Julia parallel programming - Making existing function available to all workers

I am faced with the following problem:
I have a function called TrainModel that runs for a very long time on a single thread. When it finishes computing, it returns a function as an output argument, let's call it f. When I enquire the type of this f, Julia returns:
(generic function with 1 method)
(I am not sure of this last piece of information is useful to anyone reading this)
Now in a second step, I need to apply function f on a very large array of values. This is a step that I would like to parallelise. Having had started Julia with multiple processes, e.g.
julia -p 4
ideally, I would use:
pmap(f, my_values)
or perhaps:
aux = #parallel (hcat) for ii=1:100000000
f(my_values[ii])
end
Unfortunately, this doesn't work. Julia complains that the workers are not aware of the function f, i.e. I get a messsage:
ERROR: function f not defined on process 2
How can I make function f available to all workers? Obviously a "dirty" solution would be to run the time-consuming function TrainModel on all workers, like this perhaps:
#everywhere f = TrainModel( ... )
but this would be a waste of cpu when all I want is that just the result f is available to all workers.

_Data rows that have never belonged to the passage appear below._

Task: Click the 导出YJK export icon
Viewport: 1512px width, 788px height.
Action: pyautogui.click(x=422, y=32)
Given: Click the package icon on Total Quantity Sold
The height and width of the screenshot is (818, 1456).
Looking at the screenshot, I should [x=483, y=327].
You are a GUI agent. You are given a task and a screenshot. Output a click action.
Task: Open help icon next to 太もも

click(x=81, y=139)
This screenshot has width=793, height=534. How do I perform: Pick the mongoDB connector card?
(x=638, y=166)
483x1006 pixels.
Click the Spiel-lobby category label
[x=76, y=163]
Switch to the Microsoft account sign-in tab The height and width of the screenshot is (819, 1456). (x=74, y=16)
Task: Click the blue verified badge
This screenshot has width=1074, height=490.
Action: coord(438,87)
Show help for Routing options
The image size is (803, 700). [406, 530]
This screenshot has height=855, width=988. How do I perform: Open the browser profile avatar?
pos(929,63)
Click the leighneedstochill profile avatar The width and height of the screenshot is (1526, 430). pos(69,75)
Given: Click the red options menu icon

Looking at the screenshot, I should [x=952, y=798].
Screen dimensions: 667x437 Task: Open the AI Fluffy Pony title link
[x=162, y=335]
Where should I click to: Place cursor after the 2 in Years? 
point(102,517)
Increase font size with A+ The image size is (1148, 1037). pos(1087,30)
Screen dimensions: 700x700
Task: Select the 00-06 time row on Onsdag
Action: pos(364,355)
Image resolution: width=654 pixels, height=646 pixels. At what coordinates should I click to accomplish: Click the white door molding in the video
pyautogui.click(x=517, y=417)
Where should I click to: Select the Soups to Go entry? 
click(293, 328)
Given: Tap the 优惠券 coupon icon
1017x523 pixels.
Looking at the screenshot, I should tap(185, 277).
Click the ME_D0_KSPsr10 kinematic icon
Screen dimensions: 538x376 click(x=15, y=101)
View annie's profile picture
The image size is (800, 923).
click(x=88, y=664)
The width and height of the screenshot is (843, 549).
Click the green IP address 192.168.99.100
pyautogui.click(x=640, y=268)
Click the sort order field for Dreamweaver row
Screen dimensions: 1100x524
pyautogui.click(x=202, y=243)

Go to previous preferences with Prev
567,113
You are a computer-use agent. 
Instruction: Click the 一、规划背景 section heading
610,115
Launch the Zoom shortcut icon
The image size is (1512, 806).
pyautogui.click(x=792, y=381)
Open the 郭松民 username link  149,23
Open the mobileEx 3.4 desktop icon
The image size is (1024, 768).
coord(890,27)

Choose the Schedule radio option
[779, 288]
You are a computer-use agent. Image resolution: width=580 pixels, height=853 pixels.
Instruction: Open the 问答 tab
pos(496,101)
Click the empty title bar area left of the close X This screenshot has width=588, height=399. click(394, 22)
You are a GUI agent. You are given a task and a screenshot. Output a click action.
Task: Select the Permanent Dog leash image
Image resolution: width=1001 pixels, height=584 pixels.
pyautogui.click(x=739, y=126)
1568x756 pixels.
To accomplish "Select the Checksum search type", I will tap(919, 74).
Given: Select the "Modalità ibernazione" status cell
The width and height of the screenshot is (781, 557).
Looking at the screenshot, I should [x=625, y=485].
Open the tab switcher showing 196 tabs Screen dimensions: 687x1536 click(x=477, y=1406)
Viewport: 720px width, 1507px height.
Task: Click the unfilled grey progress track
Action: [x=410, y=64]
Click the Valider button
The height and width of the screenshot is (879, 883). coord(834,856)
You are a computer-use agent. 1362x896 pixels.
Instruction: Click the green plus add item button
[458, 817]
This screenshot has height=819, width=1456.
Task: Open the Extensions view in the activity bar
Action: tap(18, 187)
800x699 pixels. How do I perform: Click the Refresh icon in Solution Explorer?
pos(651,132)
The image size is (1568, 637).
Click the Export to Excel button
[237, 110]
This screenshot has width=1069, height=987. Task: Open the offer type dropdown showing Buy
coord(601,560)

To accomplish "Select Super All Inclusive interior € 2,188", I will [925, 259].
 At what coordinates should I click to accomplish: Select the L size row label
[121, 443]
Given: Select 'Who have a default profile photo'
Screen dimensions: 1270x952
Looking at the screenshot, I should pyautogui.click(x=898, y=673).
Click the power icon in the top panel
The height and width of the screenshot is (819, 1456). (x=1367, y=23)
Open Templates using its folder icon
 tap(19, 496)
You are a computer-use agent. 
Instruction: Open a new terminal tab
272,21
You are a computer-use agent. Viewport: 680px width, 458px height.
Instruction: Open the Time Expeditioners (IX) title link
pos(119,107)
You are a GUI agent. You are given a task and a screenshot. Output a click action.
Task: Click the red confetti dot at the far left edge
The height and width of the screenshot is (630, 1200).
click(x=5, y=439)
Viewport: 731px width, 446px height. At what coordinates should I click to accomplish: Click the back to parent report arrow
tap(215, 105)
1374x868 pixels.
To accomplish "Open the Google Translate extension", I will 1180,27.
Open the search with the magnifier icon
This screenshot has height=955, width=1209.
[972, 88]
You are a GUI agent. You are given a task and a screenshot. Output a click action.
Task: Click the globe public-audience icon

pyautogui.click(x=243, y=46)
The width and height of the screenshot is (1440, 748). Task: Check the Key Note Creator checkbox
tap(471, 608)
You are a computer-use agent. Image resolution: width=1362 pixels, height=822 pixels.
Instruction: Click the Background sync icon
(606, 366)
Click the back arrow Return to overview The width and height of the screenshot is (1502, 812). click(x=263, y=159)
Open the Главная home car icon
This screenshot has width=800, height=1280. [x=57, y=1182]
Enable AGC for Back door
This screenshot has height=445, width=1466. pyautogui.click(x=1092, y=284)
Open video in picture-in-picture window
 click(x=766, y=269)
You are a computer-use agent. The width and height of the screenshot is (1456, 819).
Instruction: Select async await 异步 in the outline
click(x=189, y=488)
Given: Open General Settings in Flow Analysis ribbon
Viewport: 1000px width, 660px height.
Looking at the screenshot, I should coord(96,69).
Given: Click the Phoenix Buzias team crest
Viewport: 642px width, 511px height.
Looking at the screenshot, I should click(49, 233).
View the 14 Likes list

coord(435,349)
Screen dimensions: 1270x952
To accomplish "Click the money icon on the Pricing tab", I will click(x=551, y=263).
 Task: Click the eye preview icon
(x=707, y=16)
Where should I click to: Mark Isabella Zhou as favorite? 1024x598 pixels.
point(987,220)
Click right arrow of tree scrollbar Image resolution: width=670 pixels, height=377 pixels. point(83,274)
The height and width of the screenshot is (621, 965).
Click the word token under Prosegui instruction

Though I searched for posts with similar problems, so far I could not find an answer...
Thanks in advance!
best,
N.
The approach to return the function seems elegant but unfortunately, unlike JavaScript, Julia does not resolve all the variables when creating the functions.
Technically, your training function could produce the source code of the function with literal values for all the trained parameters. Then pass it to each of the worker processes, which can parse it in their environment to a callable function.
I suggest to return a data structure that contains all the information to produce the trained function: weights of an ANN, support vectors, decision rules ...
Define a the "trained" function on the worker processes, such that it will utilized the trained parameters. You might want to have the ability of saving the results of the training to disk anyway, so that you can easily re-produce your computations.
There is a Unix-only solution based on the PTools.jl package (https://github.com/amitmurthy/PTools.jl).
It relies on parallelism via forking instead of the Julia in-built mechanism. Forked processes are spawned with the same workspace as the main process, so all functions and variables are directly available to the workers.
This is a similar to the Fork clusters in R parallel package, so it can be used as the mclapply function.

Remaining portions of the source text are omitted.